We are trying to understand how Windows CPU Scheduler works in order to optimize our applications to achieve maximum possible infrastructure/real work ratio. There's some things in xperf that we don't understand and would like to ask the community to shed some light on what's really happening. We initially started to investigate these issues when we got reports that some servers were "slow" or "unresponsive".
Background information
We have a Windows 2012 R2 Server that runs our middleware infrastructure with the following specs.
We found concerning that 30% of CPU is getting wasted on kernel, so we started to dig deeper.
The server above runs "host" ~500 processes (as windows services), each of these "host" processes has an inner while loop with a ~250 ms delay (yuck!), and each of those "host" processes may have ~1..2 "child" processes that are executing the actual work.
While having the infinite loop with 250 ms delay between iterations, the actual useful work for the "host" application to execute may appear only every 10..15 seconds. So there's a lot of cycles wasted for unnecessary looping.

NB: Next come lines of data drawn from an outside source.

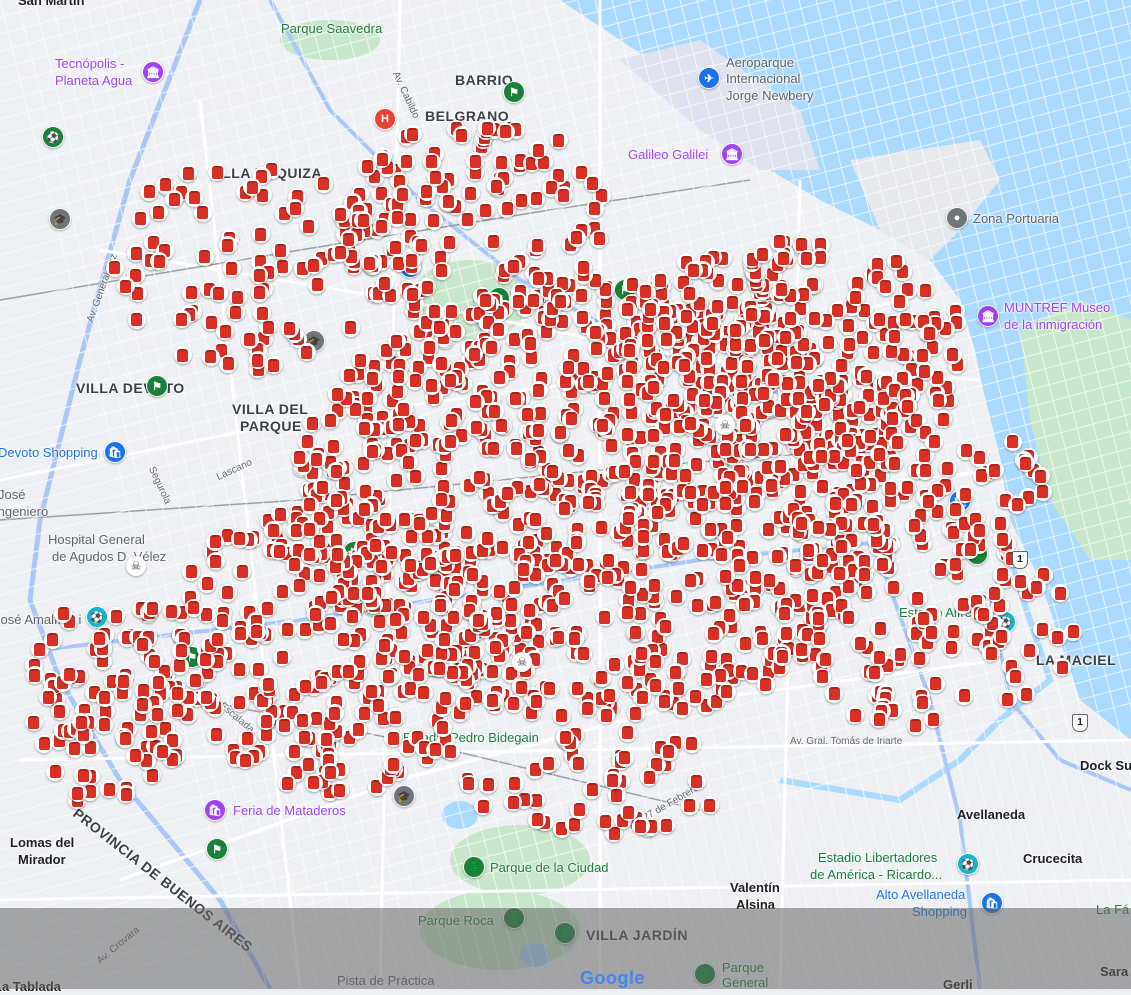 The image size is (1131, 995). What do you see at coordinates (12, 495) in the screenshot?
I see `map-label: José` at bounding box center [12, 495].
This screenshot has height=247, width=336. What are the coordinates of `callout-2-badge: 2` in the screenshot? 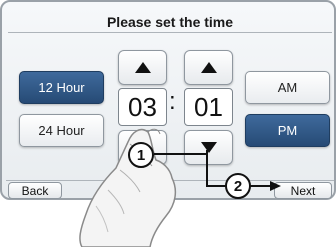 It's located at (238, 186).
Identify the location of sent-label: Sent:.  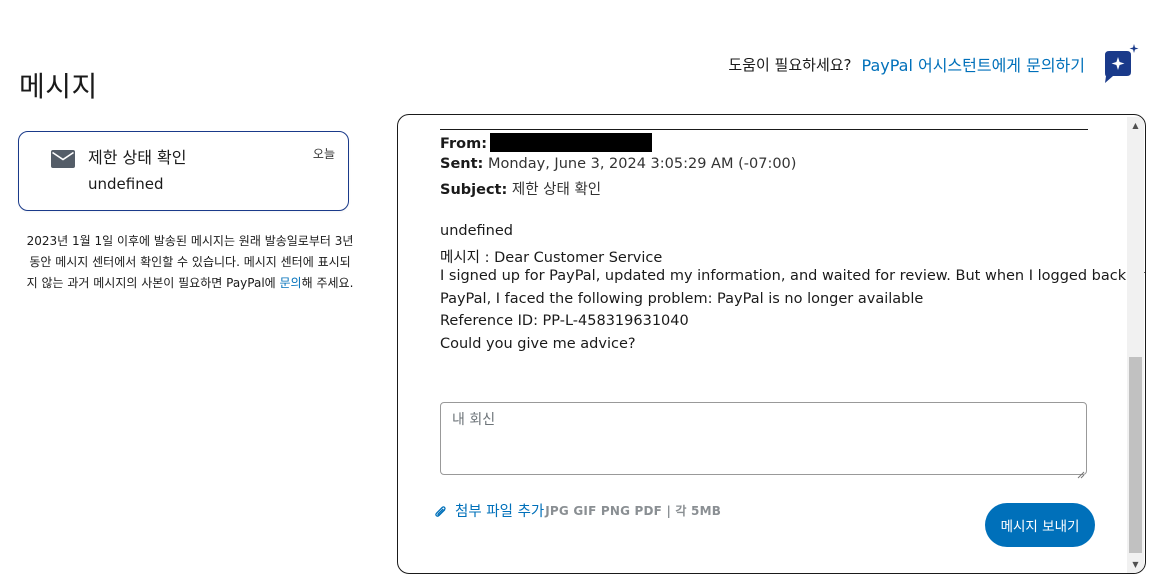
(462, 164).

We are aware that design of the "host" application is sub-optimal, to say the least, as applied to our scenario. The application is getting changed to an event-based model which will not require the loop and therefore we expect a significant reduction of "kernel" time in CPU utilization graph.
However, while we were investigating this problem, we've done some xperf analysis which raised several general questions about Windows CPU Scheduler for which we were unable to find any clear/concise explanation.
What we don't understand
Below is the screenshot from one of xperf sessions.
You can see from the "CPU Usage (Precise)" that
There's 15 ms time slices, of which majority are under-utilized. The utilization of those slices is ~35-40%. So I assume that this in turn means that CPU gets utilized about ~35-40% of the time, yet the system's performance (let's say observable through casual tinkering around the system) is really sluggish.
With this we have this "mysterious" 30% kernel time cost, judged by the task manager CPU utilization graph.
Some CPU's are obviously utilized for the whole 15 ms slice and beyond.
Questions
As far as Windows CPU Scheduling on multiprocessor systems is concerned:
- What causes 30% kernel cost? Context switching? Something else? What consideration should be made when applications are written to reduce this cost? Or even - achieve perfect utilization with minimal infrastructure cost (on multiprocessor systems, where number of processes is higher than the number of cores)
- What are these 15 ms slices?
- Why CPU utilization has gaps in these slices?